Saved entries
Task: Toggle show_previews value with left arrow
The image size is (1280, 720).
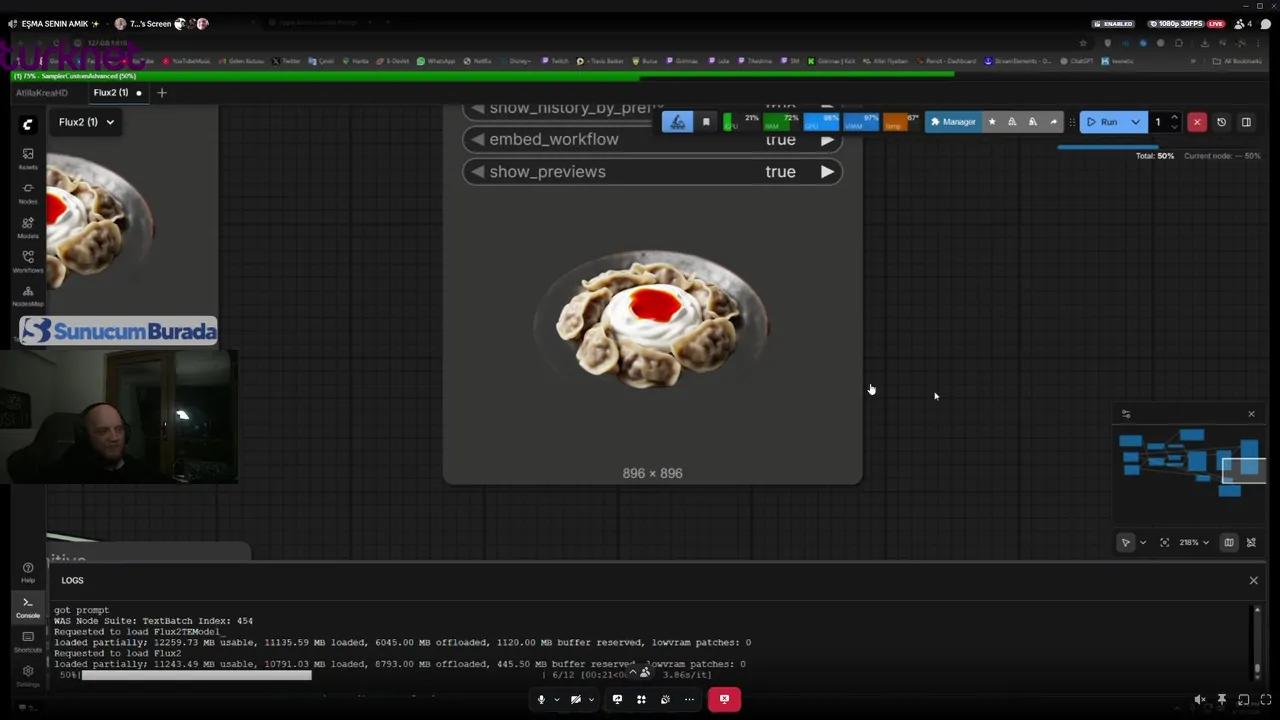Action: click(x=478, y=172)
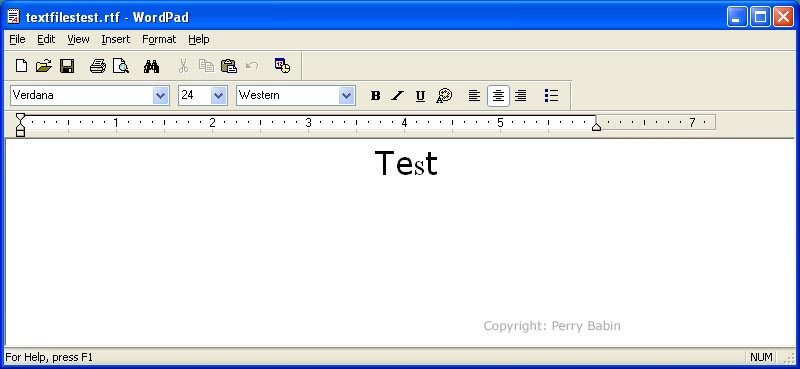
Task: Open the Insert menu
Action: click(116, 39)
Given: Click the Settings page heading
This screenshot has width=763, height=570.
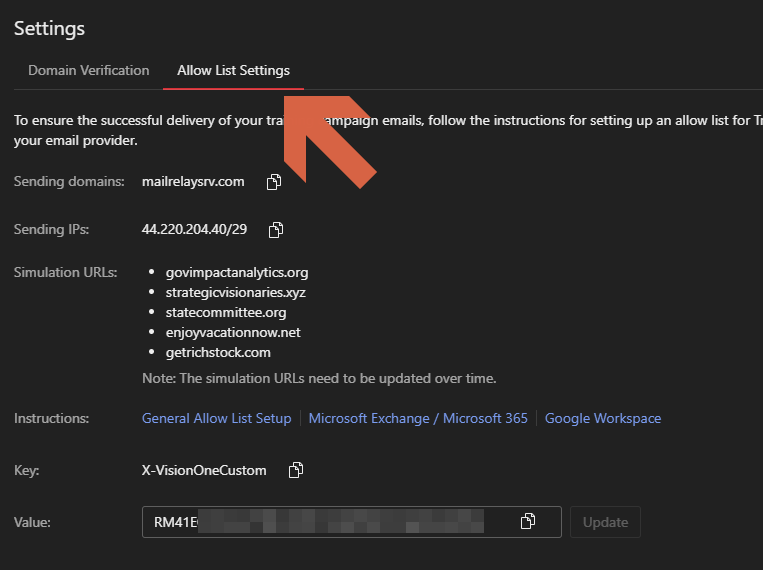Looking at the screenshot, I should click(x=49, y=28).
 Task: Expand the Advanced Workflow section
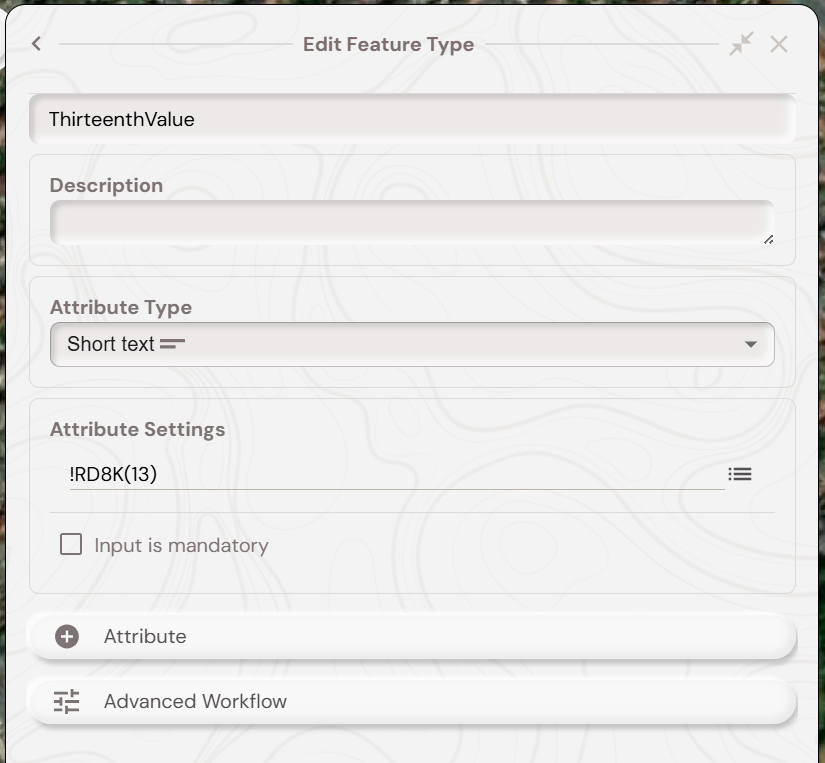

→ **Your objective**
Find the line containing "This screenshot has width=763, height=570." in the records above and restate it, and each line after it through the end, word for word, dropping the pictures.

→ **Your solution**
This screenshot has width=763, height=570.
Looking at the screenshot, I should click(x=49, y=28).
 Task: Expand the Advanced Workflow section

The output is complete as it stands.